Вам не кажется, что Мезенцов не зря обратил внимание на Митину красоту без неприязни? Просто этому почитателю Ницше нравится живой ницшеанец. Тем более, что тот красив.

И наверно, чтоб оттенить от этого, красивого, другой, некрасивый выход из пошлого пресыщения (в искусстве - если можно так назвать ту сферу жизни - этому другому выходу из пошлости соответствует джойсовский - в “Улиссе” - выход в модернистское издевательство над литературой, собой и читателем), - так вот, чтоб оттенить Митин демонизм, Гумилев дал пример сатанизма, неэстетического деяния, безнадежно и обреченно претендующего на эстетизм:

<<Навстречу пробежал мужичонка в рваном армяке. Шапку он держал в руках, и на лице его было написано отчаянье, смешанное с безграничным восторгом. “Гуляет... не дай Бог как гуляет”,- пробормотал он и скрылся. Наконец, в поле за деревней Мезенцов увидел огромный молотильный сарай, из которого и доносился шум. Перед дверью были в беспорядке навалены, очевидно поспешно выкинутые, земледельческие орудия и несколько снопов, а в щели лился яркий свет. Этот свет почти ослепил путников, когда они вошли. Внутри было по крайней мере человек триста. Мужики с раскрасневшимися от вина и духоты лицами жались по углам, принарядившиеся парни собирались кучками, а перед ними пели осипшими уже голосами бабы и девки в огненно-ярких кумачовых платках. Пеньем управлял низенький, лысый человечек, с лицом подрядчика и в поддевке из тонкого сукна.
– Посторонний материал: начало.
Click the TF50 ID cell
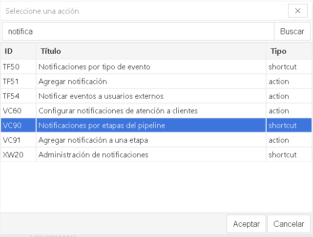This screenshot has width=313, height=237. 11,67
А посередине комнаты, совершенно один перед накрытым столом сидел мужчина лет тридцати пяти, бывший центром общего внимания. Мезенцову сразу бросилось в глаза его бледное, слегка опухшее, мускулистое лицо, иссиня черные волосы и усы и самоуверенный, почти дерзкий взгляд. Позднее он разглядел черную тужурку с форменными петлицами, выдававшую в их владельце инженера путей сообщения. На столе стояла наполовину пустая бутылка шампанского и большой золотой кубок из тех, которые назначаются призами или дарятся на товарищеских проводах.

- Кто это? - шепотом спросил Мезенцов у соседнего мужика, но не получил ответа, потому что все вдруг замолчали - это сидевший поднял руку и устремил взор на вошедших.

- Привет вам, гранды Испании! - загремел его голос.- Откуда и куда направляете вы стопы?

- Мы люди прохожие,- хмурясь, отвечал Митя: видно было, что приветствие ему не понравилось.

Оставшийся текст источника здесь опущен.